WORK TO BE COMPLETED - Within the records that follow, find every line containing the string "panel". Copy those lines.

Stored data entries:
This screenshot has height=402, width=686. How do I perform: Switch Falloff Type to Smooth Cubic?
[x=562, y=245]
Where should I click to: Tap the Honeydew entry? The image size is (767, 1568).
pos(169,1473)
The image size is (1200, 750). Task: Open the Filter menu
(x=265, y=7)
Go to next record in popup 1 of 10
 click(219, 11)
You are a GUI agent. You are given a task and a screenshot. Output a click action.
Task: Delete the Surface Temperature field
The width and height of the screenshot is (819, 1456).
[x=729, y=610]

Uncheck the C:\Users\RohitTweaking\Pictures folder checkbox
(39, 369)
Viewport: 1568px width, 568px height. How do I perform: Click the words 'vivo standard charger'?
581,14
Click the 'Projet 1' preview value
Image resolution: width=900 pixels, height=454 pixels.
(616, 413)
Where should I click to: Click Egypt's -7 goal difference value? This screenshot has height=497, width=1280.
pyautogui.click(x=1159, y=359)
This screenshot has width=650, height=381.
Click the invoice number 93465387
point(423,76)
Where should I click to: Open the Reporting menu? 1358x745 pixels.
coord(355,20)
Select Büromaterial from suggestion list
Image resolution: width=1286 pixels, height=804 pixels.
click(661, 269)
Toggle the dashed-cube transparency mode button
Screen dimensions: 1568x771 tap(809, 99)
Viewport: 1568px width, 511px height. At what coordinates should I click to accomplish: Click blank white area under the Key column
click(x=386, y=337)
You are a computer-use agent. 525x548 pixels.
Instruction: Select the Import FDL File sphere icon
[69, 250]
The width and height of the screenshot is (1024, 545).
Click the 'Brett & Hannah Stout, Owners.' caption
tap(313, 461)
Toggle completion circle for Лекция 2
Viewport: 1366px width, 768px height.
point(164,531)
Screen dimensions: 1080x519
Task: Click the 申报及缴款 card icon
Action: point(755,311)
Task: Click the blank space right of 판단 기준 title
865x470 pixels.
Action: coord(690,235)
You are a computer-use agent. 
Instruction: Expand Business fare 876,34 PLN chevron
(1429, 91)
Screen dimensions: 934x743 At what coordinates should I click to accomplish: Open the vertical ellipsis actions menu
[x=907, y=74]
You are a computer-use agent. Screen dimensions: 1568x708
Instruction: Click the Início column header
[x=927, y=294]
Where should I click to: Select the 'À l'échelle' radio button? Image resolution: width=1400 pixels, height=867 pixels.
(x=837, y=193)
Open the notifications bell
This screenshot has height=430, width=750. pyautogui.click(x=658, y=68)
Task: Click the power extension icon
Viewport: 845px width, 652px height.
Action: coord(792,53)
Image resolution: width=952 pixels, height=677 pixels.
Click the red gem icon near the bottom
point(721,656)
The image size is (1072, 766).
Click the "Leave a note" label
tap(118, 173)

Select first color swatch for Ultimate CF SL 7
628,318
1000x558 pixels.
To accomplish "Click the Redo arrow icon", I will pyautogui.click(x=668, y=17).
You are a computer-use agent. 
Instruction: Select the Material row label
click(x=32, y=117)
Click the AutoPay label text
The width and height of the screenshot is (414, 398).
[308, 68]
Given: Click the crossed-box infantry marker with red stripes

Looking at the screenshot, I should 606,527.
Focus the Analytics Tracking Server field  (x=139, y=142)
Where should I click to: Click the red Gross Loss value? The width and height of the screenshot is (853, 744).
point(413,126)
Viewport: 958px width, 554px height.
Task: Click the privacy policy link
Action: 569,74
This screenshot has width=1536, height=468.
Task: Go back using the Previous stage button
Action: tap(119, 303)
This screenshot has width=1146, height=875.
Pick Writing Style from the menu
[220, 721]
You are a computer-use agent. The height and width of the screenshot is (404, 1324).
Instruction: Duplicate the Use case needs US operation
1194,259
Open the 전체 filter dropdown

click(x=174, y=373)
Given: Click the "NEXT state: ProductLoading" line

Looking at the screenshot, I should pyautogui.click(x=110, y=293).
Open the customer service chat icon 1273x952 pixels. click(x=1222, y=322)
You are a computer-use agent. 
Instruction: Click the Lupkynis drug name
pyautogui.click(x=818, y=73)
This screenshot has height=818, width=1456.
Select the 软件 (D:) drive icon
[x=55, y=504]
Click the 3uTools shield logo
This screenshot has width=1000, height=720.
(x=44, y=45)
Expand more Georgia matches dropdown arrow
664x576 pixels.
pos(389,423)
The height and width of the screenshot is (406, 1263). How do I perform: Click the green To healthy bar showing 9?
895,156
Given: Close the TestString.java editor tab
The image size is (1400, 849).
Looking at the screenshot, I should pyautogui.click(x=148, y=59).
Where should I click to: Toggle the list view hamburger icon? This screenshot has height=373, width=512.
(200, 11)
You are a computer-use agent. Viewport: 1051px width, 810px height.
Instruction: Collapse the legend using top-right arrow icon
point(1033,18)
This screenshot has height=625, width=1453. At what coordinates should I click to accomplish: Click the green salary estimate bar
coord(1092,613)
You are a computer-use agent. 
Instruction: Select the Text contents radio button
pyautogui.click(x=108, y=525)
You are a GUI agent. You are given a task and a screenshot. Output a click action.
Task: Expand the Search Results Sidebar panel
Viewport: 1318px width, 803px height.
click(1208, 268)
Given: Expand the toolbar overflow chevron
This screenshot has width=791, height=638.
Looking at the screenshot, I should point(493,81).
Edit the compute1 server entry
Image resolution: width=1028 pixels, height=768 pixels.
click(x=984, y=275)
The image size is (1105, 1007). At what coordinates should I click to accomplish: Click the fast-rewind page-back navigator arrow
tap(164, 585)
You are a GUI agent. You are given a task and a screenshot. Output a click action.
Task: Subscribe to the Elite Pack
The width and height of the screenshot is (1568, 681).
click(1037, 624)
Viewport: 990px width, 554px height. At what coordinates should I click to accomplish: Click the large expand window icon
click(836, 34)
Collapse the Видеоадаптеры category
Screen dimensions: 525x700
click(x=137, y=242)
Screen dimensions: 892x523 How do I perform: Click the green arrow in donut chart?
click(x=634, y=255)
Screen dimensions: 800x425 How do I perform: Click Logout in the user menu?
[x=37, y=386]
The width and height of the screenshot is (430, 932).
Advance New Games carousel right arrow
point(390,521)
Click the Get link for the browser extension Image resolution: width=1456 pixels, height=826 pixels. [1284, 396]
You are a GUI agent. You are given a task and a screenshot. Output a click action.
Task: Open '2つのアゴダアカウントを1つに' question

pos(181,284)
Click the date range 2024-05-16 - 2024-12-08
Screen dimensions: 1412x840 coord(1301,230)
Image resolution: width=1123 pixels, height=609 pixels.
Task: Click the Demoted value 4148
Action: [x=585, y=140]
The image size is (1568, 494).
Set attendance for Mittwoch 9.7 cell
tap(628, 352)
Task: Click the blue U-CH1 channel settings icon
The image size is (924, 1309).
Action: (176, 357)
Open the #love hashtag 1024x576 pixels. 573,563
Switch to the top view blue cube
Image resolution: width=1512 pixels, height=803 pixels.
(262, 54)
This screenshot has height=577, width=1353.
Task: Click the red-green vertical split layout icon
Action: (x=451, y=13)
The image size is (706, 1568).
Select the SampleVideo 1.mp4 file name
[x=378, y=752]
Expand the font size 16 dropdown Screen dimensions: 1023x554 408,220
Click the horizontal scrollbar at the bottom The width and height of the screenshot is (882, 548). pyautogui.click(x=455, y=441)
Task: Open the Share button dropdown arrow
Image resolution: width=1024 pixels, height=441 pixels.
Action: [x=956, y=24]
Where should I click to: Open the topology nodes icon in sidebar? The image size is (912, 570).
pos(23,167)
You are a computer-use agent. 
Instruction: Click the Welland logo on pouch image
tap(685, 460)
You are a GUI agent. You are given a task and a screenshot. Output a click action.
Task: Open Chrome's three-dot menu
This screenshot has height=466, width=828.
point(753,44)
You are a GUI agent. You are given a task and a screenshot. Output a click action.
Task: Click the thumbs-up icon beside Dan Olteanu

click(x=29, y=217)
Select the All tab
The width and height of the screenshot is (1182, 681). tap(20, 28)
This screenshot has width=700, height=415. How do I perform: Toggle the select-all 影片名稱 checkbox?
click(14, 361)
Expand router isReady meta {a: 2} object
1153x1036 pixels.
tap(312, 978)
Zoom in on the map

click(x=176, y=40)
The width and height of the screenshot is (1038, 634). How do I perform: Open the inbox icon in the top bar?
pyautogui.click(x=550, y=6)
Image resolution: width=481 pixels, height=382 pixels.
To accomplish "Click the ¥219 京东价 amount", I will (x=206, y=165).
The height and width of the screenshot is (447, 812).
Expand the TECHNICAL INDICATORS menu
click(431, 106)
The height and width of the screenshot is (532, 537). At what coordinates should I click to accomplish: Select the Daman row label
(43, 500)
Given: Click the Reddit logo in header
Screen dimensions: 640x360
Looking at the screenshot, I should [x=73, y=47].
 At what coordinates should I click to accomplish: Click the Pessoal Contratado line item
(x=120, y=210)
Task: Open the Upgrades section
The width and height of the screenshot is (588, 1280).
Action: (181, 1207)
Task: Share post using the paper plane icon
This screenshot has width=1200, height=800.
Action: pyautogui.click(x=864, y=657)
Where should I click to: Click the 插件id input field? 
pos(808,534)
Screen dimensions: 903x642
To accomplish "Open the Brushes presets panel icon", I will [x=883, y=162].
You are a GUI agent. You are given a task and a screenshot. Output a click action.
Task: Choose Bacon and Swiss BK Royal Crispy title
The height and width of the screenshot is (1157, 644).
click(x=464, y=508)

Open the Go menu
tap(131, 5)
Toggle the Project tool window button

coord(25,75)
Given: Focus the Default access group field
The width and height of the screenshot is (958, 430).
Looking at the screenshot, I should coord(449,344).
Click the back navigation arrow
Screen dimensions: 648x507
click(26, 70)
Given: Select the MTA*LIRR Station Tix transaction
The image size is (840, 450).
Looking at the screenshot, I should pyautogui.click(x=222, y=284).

TASK SOLUTION -
Task: Expand the Search Results Sidebar panel
To accomplish "Open the Brushes presets panel icon", I will [x=883, y=162].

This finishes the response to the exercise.